=== RECORDS PROVIDED ===
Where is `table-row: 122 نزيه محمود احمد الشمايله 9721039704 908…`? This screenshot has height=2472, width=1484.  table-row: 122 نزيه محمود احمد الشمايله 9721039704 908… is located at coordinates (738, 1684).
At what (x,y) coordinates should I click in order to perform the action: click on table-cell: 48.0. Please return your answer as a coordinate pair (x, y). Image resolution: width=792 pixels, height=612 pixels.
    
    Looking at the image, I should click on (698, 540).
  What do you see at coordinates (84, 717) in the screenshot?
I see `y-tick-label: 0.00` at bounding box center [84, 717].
===
*DIRECTIONS*: Format the rows above as a JSON list of strings, with one string for each line and no strings for blank lines.

*ANSWER TO THE PROBLEM*:
[
  "Where is `table-row: 122 نزيه محمود احمد الشمايله 9721039704 908…`? This screenshot has height=2472, width=1484.  table-row: 122 نزيه محمود احمد الشمايله 9721039704 908… is located at coordinates (738, 1684).",
  "At what (x,y) coordinates should I click in order to perform the action: click on table-cell: 48.0. Please return your answer as a coordinate pair (x, y). Image resolution: width=792 pixels, height=612 pixels.",
  "    Looking at the image, I should click on (698, 540).",
  "  What do you see at coordinates (84, 717) in the screenshot?",
  "I see `y-tick-label: 0.00` at bounding box center [84, 717]."
]